Kristin Murphy, Deseret News

With her family by her side, Jenny Ahlstrom has spent 11 years pushing far beyond the confines of her comfort zone, learning skills and undertaking challenges for which she never felt prepared. At 54, the Sandy, Utah, wife and mother of six hopes she’ll have years more to experience new firsts.

That dream started with cancer.

The Ahlstrom family had moved to Mexico, where her husband, Paul, an entrepreneur and startup expert, had been asked to help create a venture capital industry. While on vacation back in the United States, she saw a doctor about physical complaints she’d pushed to the background during the busy, exciting time.

The news was devastating: She had holes throughout her spine and pelvis — probably cancer.
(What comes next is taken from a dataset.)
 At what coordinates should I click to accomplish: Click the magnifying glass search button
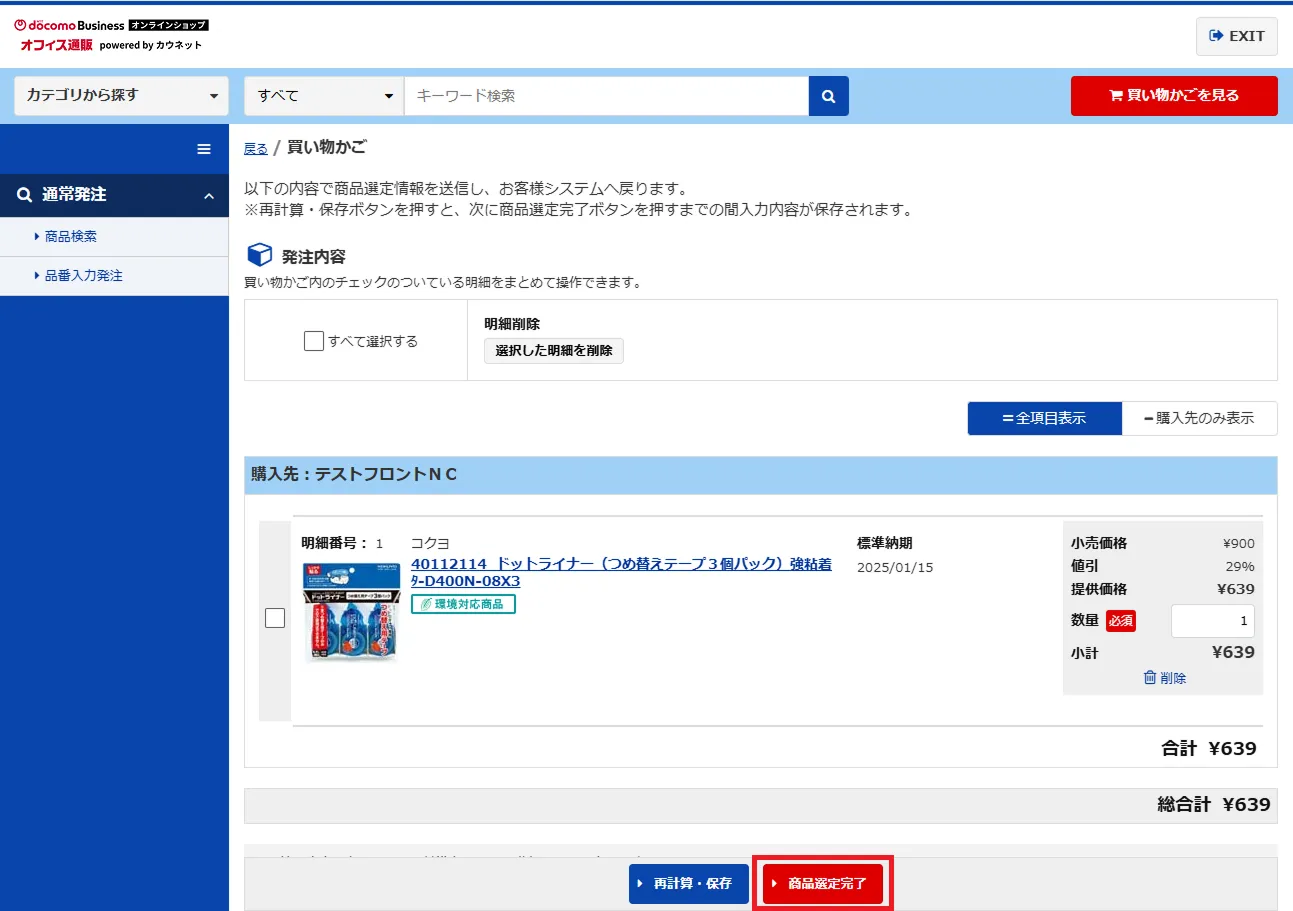pyautogui.click(x=828, y=96)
Specialists soon provided a name. The then-43-year-old had multiple myeloma, a relatively rare form of blood cancer that typically strikes people in their 70s. Back then, few lived longer than two years.

She spent the next six months in America undergoing tandem stem cell transplants using her own healthy cells, while family and friends rallied so Paul and the kids could stay in Mexico. He traveled back and forth to be with her when she was sickest. Then she moved back to Mexico and traveled periodically to Houston for treatments. After months of that, they moved back to the United States.

Somewhere in that chaos, they decided to approach the cancer diagnosis like a startup company and create something unique, a foundation to see if they could help researchers find a cure using a database platform and software suite they call HealthTree. The myeloma portion is MyelomaCrowd by HealthTree and they plan to add coverage for other diseases, like acute myeloid leukemia.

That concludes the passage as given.